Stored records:
:::
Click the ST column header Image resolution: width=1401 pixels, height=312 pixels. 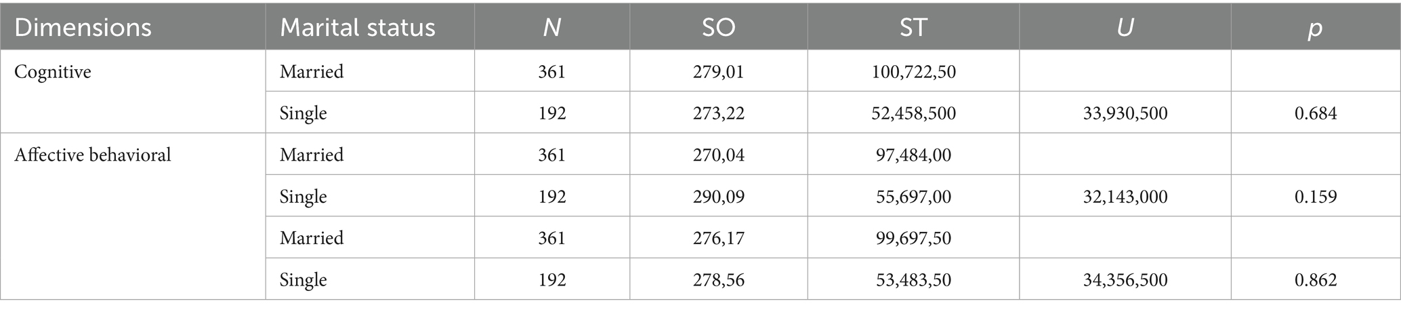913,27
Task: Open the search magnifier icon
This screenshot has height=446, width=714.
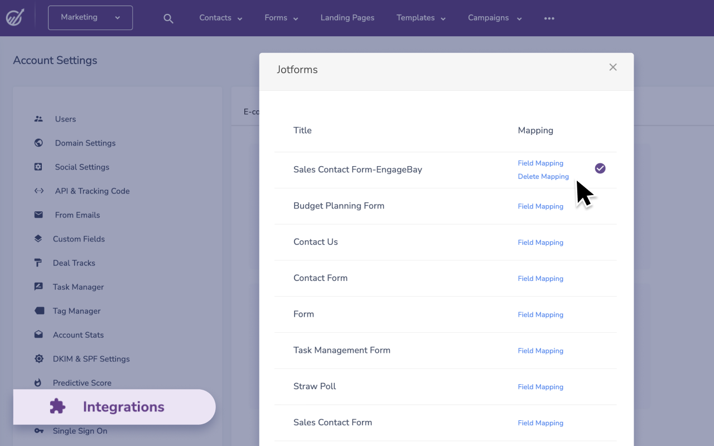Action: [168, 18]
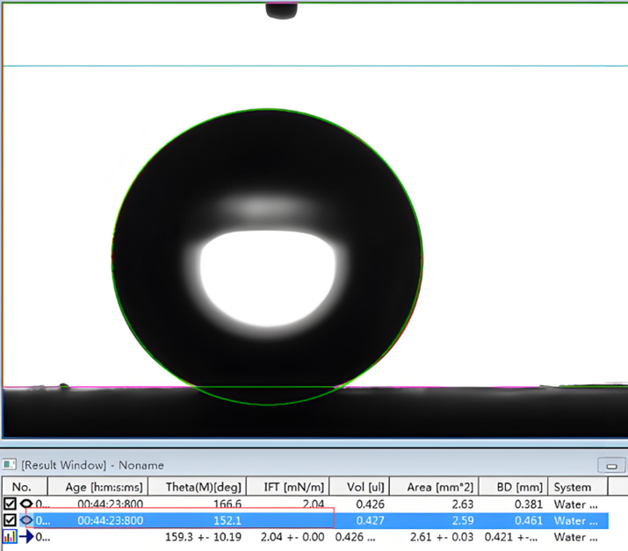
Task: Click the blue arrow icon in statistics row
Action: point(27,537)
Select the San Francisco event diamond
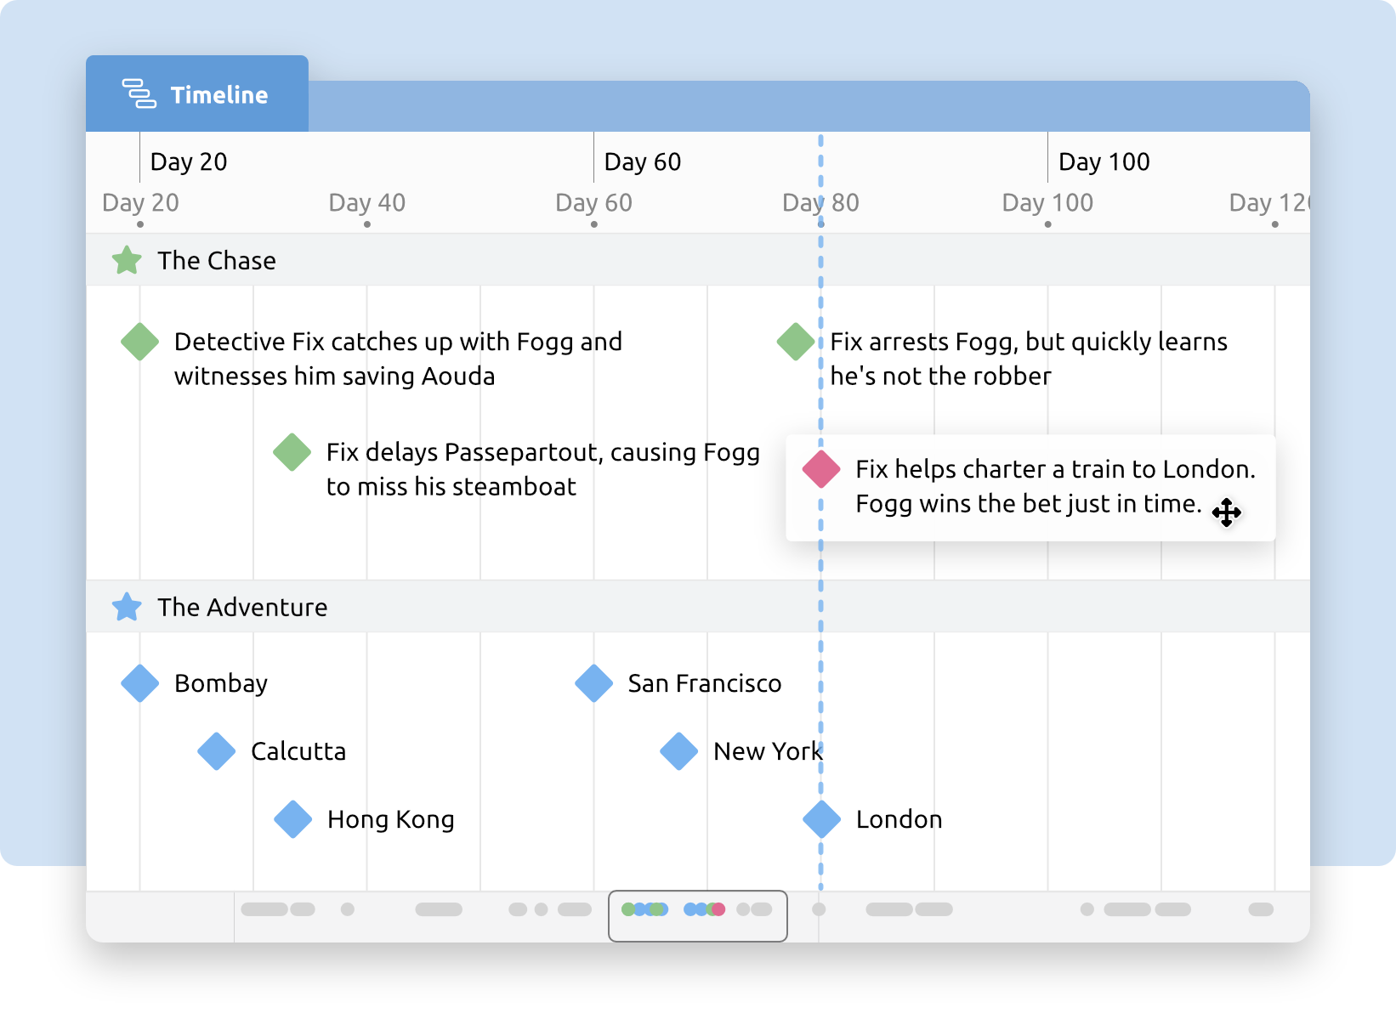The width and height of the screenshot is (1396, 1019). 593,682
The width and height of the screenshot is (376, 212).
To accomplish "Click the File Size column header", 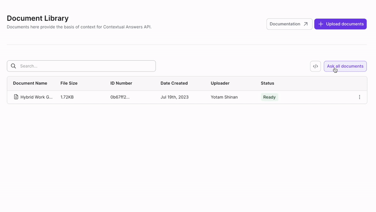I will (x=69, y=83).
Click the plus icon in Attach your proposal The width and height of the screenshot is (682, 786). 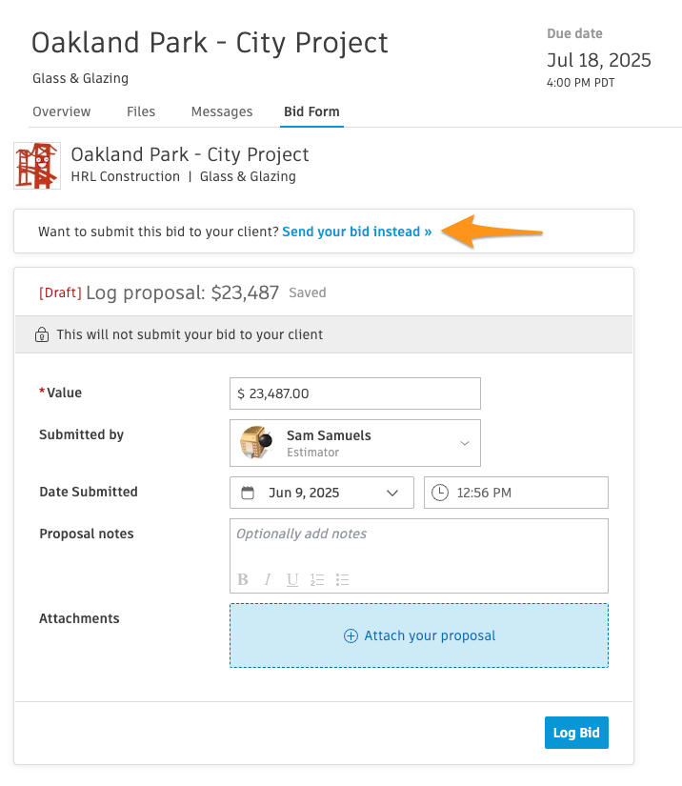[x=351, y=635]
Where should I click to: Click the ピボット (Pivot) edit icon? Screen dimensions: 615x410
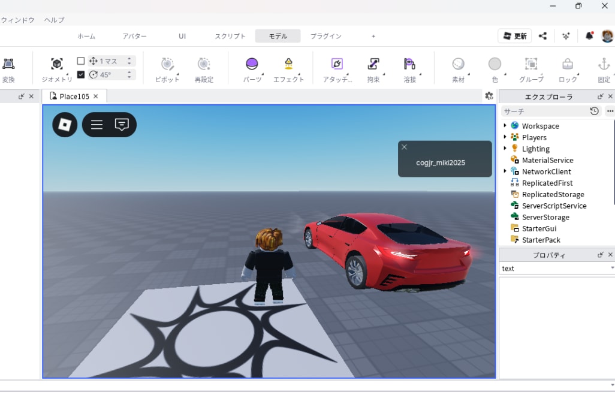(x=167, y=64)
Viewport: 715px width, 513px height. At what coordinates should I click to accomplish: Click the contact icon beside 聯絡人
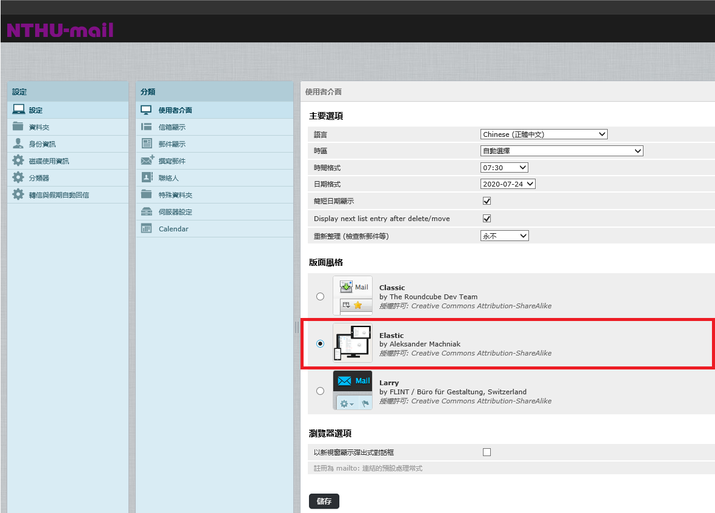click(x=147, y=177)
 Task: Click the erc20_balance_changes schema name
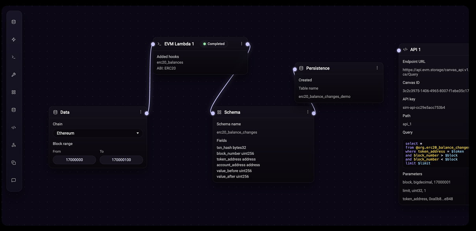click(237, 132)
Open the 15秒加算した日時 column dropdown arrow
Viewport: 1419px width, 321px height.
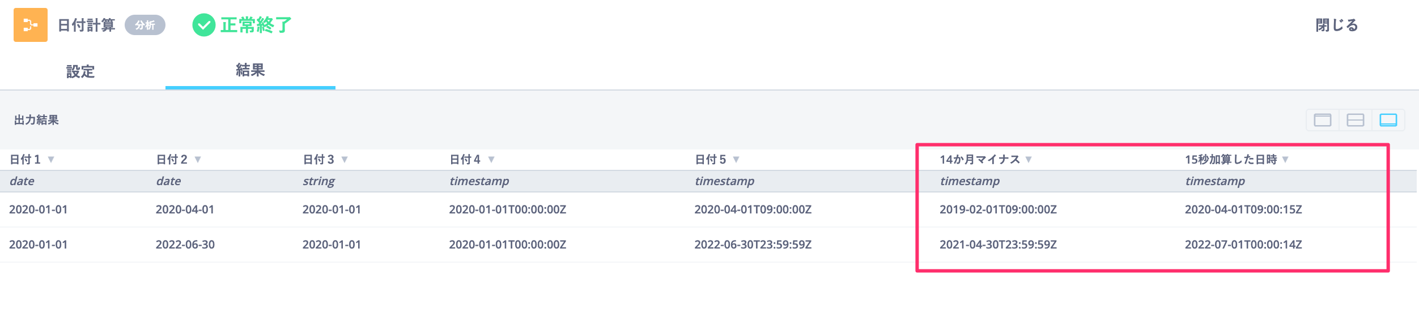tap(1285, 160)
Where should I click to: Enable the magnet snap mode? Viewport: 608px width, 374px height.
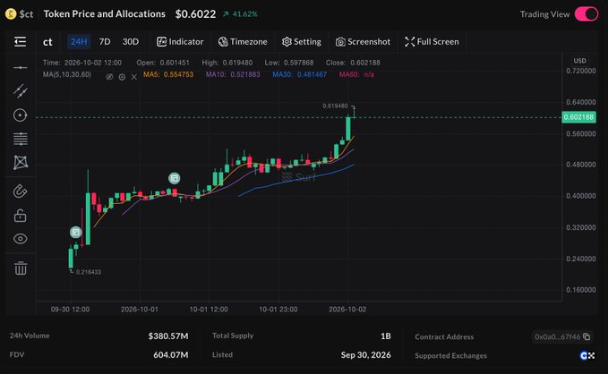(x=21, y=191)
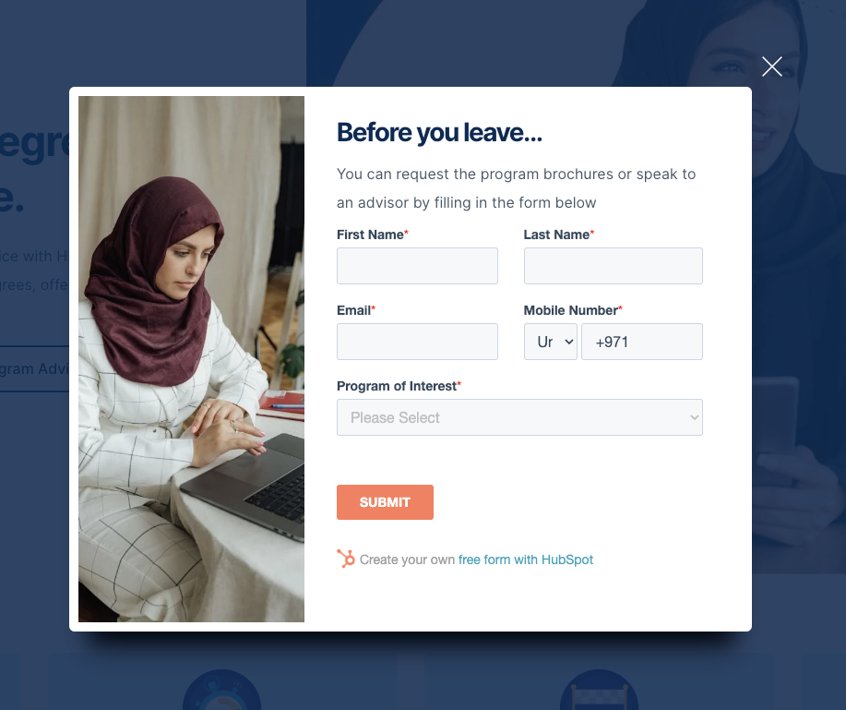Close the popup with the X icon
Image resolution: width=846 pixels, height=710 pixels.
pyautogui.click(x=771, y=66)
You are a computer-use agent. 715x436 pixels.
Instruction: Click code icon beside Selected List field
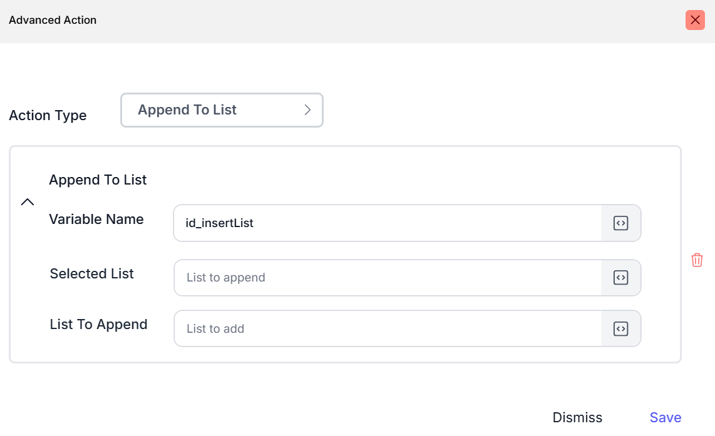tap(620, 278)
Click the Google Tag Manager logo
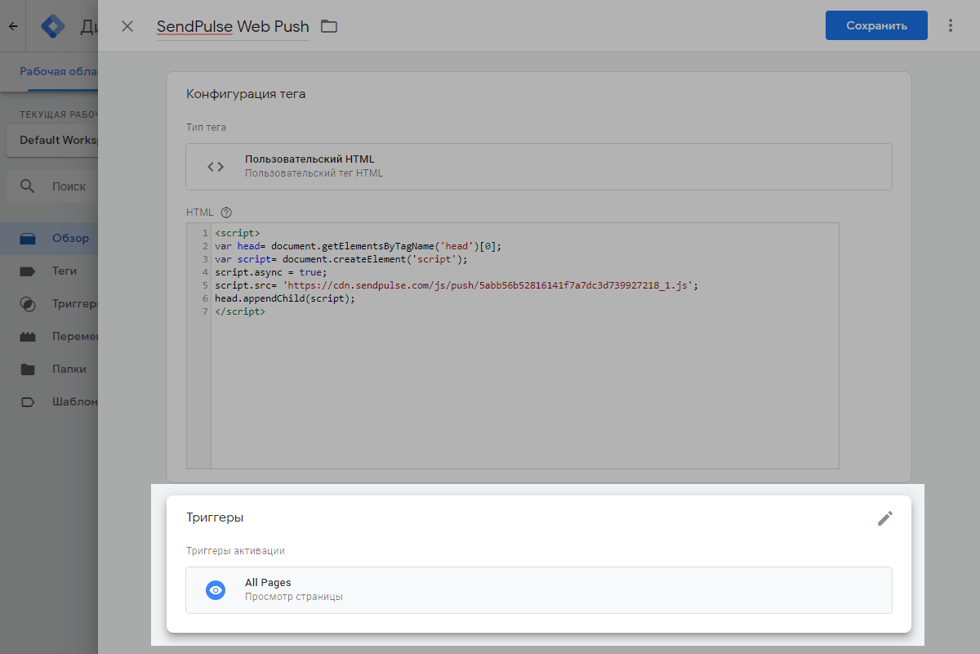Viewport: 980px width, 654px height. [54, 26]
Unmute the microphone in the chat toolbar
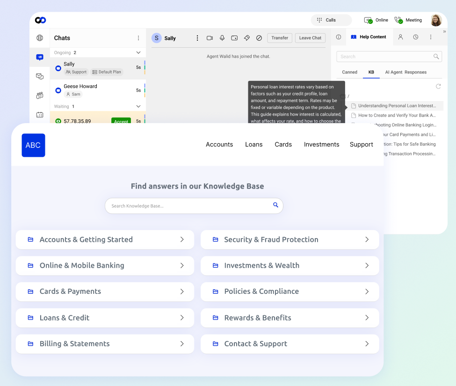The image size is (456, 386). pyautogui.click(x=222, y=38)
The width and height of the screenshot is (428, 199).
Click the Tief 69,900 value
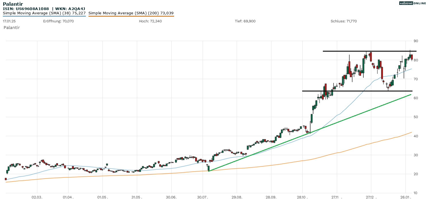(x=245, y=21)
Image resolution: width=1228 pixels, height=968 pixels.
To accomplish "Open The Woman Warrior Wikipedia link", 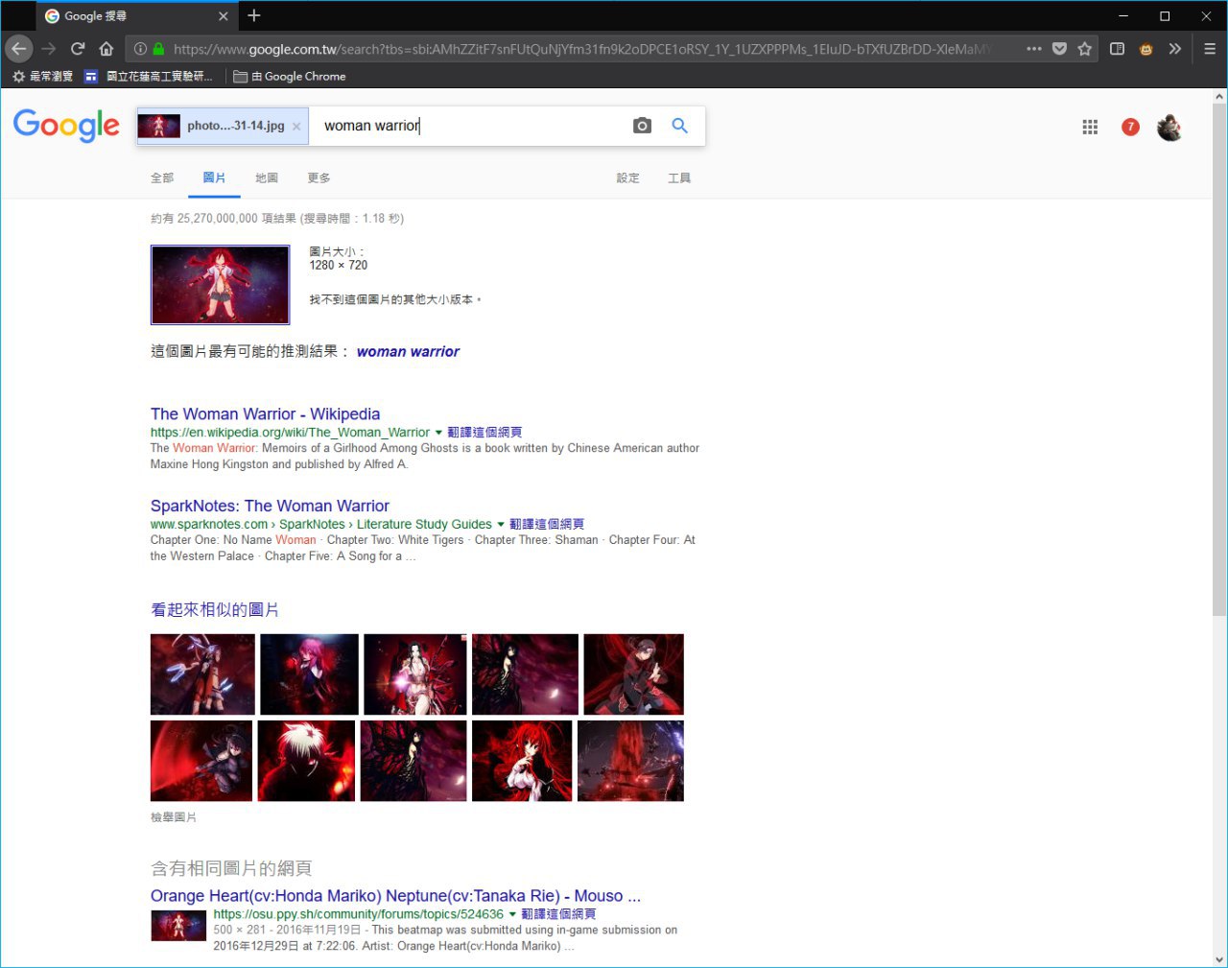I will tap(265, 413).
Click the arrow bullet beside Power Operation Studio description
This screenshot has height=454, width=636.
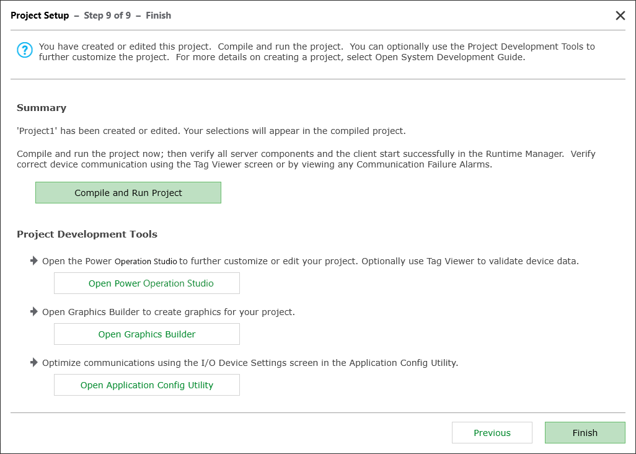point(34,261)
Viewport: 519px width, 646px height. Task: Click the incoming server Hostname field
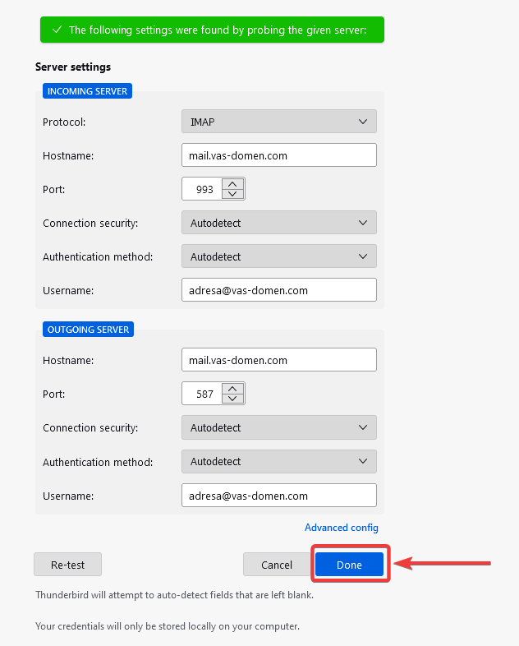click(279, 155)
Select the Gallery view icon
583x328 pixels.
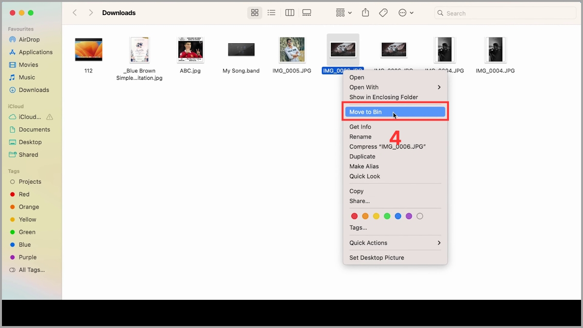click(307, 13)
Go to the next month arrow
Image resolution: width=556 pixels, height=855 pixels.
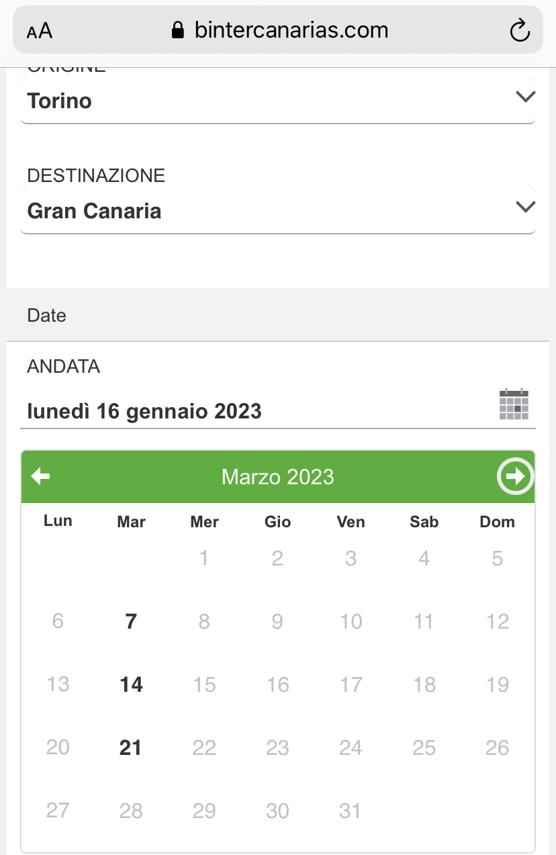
:::
WORK REQUIRED — Starting at the line above that holds "Instruction: Click code", repeat every line exactly down to and including the line that holds "The width and height of the screenshot is (428, 199).", then stop. Do not carry over any pictures.

TASK OUTPUT —
Instruction: Click code icon beside Selected List field
tap(620, 278)
Click the Google Tag Manager logo
Viewport: 980px width, 654px height. [54, 26]
Unmute the microphone in the chat toolbar
The image size is (456, 386). pyautogui.click(x=222, y=38)
The width and height of the screenshot is (428, 199).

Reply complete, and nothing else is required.